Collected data
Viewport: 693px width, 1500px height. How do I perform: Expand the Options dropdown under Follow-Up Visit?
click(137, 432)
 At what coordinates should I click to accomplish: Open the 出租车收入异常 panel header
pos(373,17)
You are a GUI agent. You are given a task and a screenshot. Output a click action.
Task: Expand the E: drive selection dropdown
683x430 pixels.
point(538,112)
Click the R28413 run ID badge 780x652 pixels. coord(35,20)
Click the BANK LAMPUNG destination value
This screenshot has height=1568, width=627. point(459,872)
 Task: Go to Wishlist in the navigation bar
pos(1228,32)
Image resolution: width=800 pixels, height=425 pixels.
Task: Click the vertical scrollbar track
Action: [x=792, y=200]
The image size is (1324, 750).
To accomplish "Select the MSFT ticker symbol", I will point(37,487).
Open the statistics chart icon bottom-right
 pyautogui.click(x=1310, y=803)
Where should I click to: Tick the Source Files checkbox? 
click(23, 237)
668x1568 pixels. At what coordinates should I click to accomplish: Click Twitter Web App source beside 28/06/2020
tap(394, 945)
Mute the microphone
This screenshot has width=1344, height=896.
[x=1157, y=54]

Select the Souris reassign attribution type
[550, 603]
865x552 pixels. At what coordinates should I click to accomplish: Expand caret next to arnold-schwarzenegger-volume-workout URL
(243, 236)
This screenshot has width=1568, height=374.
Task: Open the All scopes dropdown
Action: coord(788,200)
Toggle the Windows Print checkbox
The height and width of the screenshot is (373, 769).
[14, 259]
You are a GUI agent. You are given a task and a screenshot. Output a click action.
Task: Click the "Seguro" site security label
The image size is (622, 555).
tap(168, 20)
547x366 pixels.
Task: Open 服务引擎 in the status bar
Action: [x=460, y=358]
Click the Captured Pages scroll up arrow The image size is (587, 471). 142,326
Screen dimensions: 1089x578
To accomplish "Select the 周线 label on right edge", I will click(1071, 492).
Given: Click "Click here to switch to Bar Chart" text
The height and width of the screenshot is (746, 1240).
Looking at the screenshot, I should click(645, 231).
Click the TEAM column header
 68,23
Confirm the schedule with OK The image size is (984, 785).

WORK REQUEST - Could you print, word for word, the line containing "here to switch" and every line after it through the end of the records, and nothing else?

WRITTEN RESPONSE -
Given: Click "Click here to switch to Bar Chart" text
The height and width of the screenshot is (746, 1240).
Looking at the screenshot, I should click(645, 231).
Click the TEAM column header
 68,23
Confirm the schedule with OK The image size is (984, 785).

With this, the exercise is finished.